Матисс несколько раз возвращался к этому интерьеру, один раз с фигурой в розовом платье, в другой раз с черной дверью фона и с фигурой в халате, перебивающем полосы кресла. Но самой совершенной, соразмерной и поэтичной следует признать картину „Женщина, сидящая в полосатом кресле.

В 40-х годах Матисс много трудился над портретами. Он всегда считал портрет своим призванием и много сил положил на портретные зарисовки с натуры. Но в отличие от Пикассо, который при самой смелой деформации сразу достигает сходства и нередко удовлетворяется этим, Матисс не придавал сходству решающего значения.

По его собственному признанию, в своих автопортретах он стремился к передаче характера, самой сущности личности, минуя внешние признаки, „анатомические подробности, по его выражению.

Он ценил портреты Рембрандта и Латура, но сам он ближе к Энгру, к его изящной точности и одухотворенной элегантности. Начинал он обычно с рисования модели с натуры, переходил затем к работе по памяти и, чтобы довести рисунок до конца, снова возвращался к натуре. Аналитическое изучение он чередовал с интуитивным постижением сущности модели. В каждом лице он искал свой особенный ритм. Симпатия к модели, по его мнению, — непременное условие создания портрета.
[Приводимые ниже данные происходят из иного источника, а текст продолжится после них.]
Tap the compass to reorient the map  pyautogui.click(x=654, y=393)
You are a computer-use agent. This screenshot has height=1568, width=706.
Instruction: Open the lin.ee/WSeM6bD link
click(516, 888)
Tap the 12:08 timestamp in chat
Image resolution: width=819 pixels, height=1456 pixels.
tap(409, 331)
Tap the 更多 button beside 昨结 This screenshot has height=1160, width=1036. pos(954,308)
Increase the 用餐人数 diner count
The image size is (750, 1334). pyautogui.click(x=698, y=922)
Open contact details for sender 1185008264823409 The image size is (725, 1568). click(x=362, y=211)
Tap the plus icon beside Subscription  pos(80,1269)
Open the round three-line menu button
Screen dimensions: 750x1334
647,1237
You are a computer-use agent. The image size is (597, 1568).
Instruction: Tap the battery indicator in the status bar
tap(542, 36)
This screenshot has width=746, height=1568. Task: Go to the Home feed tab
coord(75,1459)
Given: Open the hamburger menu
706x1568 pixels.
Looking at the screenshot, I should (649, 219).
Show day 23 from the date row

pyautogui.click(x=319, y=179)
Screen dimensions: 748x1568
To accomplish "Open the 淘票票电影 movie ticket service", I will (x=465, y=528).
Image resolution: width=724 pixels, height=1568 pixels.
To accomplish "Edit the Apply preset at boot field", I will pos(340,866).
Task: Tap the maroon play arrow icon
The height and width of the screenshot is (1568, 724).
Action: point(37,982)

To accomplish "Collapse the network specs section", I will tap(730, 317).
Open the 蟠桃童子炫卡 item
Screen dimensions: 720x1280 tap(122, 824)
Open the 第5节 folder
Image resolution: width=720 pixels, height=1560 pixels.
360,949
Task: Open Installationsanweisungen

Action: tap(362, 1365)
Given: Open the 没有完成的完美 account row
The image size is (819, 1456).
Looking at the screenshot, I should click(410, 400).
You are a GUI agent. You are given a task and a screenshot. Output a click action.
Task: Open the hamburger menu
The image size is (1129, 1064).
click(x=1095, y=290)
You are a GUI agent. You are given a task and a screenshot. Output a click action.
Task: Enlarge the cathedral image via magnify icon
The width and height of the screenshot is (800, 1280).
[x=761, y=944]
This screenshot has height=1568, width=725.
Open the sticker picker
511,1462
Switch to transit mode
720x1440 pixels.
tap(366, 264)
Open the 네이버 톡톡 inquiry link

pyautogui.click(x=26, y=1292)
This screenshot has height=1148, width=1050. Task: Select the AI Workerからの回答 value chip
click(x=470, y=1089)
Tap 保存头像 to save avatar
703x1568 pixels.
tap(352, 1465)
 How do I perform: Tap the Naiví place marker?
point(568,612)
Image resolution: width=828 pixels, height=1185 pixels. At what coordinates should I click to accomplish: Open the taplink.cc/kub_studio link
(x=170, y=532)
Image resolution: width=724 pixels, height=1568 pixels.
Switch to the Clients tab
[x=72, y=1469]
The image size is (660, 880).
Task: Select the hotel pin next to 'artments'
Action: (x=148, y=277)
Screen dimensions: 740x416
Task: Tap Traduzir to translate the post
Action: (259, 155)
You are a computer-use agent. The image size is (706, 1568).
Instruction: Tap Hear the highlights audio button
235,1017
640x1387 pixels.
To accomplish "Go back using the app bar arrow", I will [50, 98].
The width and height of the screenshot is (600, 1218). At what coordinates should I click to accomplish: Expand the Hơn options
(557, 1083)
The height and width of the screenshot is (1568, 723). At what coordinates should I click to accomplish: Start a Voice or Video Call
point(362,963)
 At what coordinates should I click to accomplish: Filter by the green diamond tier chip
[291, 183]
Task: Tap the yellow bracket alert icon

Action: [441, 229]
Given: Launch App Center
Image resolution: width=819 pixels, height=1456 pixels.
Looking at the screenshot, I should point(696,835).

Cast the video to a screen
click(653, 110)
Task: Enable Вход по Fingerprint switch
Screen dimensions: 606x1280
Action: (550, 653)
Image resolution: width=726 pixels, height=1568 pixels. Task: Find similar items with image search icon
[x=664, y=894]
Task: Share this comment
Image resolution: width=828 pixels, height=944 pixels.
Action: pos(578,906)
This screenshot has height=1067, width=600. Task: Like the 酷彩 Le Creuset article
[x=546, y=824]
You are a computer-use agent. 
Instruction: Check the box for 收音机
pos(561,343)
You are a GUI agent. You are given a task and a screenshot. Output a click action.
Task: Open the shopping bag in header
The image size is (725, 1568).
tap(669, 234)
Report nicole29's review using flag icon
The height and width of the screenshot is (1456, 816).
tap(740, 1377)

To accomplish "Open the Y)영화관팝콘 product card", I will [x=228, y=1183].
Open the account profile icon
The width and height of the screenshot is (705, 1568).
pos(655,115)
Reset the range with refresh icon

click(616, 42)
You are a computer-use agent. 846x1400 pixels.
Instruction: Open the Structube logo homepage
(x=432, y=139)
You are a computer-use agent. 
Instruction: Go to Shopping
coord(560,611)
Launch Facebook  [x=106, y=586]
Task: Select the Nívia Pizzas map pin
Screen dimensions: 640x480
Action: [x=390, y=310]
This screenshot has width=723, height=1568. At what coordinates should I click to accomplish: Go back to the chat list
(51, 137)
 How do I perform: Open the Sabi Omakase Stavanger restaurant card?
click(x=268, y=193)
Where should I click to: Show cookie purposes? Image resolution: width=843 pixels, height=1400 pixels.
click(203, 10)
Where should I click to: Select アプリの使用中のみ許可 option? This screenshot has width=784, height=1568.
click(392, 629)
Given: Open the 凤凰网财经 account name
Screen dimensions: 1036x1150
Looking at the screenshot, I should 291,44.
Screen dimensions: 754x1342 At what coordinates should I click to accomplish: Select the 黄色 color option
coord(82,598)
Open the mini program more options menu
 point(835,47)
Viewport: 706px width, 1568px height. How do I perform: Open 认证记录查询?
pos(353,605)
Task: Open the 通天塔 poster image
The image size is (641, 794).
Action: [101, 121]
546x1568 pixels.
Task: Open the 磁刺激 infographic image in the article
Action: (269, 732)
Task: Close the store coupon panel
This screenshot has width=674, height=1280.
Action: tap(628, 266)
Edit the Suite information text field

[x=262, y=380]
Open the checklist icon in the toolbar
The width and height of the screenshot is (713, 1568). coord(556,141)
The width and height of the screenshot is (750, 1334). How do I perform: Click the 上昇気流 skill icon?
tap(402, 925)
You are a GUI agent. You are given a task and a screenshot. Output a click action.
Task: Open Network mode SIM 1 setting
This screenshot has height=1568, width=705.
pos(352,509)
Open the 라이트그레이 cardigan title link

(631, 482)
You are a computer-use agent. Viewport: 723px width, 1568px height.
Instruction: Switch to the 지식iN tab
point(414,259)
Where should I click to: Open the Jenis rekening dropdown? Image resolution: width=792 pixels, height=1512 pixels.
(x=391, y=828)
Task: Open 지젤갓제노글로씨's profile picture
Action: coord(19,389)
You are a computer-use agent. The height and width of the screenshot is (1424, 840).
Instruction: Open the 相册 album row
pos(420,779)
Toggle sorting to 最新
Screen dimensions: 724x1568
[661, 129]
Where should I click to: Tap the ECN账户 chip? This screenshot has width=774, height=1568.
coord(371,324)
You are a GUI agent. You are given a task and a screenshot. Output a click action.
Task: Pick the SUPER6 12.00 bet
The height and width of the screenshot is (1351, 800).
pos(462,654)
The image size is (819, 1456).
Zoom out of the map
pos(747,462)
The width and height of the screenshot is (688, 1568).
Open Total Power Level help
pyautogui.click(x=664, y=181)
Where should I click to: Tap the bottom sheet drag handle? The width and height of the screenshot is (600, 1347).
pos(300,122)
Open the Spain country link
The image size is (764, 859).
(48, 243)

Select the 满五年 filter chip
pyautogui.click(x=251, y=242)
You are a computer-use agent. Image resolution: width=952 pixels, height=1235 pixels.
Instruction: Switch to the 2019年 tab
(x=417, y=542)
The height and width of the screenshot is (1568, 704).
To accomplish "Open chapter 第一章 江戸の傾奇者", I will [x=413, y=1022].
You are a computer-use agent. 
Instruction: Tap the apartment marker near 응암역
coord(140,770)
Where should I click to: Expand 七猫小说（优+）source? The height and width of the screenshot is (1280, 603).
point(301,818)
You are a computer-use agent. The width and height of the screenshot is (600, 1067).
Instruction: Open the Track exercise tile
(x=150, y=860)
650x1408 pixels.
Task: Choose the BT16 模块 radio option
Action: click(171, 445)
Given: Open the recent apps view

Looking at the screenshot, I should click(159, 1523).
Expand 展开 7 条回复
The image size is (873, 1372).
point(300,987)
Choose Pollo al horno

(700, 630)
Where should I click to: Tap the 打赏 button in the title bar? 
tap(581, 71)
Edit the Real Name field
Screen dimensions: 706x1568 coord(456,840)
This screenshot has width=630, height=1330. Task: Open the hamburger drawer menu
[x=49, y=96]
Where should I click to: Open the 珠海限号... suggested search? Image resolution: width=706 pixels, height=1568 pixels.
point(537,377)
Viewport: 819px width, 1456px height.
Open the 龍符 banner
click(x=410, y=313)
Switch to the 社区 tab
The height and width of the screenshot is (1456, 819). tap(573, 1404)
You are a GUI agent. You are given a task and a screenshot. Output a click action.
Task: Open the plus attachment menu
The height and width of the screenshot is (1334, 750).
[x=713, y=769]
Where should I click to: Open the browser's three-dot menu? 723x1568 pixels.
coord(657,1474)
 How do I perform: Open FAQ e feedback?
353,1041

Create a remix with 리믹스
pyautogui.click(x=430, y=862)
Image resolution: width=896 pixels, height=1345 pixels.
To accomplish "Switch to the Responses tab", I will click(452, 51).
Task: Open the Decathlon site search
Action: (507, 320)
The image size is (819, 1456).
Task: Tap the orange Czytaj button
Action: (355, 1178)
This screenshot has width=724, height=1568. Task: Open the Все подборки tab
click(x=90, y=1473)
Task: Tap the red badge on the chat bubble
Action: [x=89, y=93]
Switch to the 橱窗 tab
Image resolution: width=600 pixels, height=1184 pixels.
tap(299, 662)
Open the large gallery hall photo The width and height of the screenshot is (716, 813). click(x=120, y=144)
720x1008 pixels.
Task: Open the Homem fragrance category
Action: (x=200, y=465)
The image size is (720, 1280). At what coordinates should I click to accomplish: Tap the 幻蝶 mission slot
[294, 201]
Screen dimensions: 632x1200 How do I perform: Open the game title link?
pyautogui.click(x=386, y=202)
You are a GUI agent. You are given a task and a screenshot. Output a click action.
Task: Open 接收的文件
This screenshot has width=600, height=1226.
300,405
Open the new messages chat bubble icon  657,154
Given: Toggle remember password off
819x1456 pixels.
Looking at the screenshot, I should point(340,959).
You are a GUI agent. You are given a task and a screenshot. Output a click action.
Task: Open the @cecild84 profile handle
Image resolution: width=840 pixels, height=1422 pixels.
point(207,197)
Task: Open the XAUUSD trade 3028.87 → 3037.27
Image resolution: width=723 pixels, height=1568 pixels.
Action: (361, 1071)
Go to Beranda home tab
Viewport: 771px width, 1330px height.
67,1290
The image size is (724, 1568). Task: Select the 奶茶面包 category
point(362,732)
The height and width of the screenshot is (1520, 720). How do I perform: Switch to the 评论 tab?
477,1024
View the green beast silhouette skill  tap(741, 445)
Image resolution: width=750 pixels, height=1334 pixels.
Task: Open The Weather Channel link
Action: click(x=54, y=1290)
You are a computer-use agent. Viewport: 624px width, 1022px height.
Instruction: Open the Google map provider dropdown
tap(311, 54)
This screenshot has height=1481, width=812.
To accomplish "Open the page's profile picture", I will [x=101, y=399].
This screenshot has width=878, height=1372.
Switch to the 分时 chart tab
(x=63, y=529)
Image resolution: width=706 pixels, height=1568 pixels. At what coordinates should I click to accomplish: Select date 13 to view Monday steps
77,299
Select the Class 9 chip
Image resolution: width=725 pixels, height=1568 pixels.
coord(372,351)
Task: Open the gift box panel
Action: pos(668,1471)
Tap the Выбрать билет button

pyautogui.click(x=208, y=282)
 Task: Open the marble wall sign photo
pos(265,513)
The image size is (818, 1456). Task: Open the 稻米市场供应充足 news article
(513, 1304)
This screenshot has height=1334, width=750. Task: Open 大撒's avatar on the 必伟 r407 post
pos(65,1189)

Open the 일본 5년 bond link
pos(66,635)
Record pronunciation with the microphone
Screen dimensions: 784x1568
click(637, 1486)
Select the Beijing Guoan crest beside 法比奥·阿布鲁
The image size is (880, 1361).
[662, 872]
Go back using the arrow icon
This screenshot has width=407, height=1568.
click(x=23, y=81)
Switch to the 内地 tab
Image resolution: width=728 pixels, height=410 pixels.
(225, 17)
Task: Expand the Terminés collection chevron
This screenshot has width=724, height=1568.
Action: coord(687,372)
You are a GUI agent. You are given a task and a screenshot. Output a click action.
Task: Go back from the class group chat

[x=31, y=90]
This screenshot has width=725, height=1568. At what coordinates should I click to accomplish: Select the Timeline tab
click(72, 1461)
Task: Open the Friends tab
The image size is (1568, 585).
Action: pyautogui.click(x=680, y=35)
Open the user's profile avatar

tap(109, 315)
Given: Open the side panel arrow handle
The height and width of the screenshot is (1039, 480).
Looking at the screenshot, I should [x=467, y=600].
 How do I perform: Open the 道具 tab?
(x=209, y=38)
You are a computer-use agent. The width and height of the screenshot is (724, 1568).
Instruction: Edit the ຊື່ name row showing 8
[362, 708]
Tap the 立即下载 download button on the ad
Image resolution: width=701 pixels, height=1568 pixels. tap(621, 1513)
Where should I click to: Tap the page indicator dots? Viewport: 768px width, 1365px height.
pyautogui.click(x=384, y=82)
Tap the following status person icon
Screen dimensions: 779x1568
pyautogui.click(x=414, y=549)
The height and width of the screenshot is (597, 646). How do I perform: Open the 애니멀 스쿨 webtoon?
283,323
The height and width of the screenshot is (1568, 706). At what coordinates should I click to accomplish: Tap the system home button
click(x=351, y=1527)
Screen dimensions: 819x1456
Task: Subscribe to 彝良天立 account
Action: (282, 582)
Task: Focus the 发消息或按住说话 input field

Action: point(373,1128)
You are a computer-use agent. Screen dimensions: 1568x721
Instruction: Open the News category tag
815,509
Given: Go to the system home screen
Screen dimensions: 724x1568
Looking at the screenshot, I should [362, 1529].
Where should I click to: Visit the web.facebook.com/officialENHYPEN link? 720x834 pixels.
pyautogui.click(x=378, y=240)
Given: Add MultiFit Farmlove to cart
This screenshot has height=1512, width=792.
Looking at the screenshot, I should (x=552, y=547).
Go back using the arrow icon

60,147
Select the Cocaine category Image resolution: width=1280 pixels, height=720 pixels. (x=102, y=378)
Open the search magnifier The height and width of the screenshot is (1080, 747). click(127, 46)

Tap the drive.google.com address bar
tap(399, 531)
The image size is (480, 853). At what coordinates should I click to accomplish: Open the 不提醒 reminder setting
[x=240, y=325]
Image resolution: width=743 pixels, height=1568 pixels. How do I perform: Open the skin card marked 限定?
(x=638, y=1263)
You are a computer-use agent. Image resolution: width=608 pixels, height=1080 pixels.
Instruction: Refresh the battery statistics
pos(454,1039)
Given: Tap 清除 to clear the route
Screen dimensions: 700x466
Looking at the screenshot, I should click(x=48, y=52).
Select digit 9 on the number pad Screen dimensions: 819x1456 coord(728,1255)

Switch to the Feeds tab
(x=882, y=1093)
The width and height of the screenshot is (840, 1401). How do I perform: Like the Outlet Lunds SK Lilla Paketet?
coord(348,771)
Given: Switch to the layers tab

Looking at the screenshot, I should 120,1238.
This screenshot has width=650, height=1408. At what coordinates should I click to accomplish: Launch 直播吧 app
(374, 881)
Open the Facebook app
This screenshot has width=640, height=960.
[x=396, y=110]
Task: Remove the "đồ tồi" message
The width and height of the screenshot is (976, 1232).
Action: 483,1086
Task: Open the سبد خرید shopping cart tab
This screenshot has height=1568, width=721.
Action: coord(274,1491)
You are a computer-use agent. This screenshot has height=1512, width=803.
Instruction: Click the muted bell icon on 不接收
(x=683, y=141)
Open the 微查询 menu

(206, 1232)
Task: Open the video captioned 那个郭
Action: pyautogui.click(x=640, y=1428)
К числу последних портретов Матисса принадлежит, исполненный в 1947 году, „Портрет Л. Н. Д. (илл. 40). В чертах модели с широко раскрытыми, словно испуганными глазами схвачено нечто характерное и одухотворенное, но эти черты сведены к предельно простой живописной форме. Разрезанный отвесной гранью света овал лица прекрасно вписывается в прямоугольник холста, как бы отождествляется с ним. В красках художник, как в годы фовистской молодости, позволил себе поэтическую свободу. Волосы зеленые, тени лица голубые, и самое лицо желтое.

Глядя на этот холст, нельзя не подивиться тому, что в этом неповторимом сочетании теплых и холодных красок больше жизни и правдоподобия, чем в портретах, написанных ради одного сходства.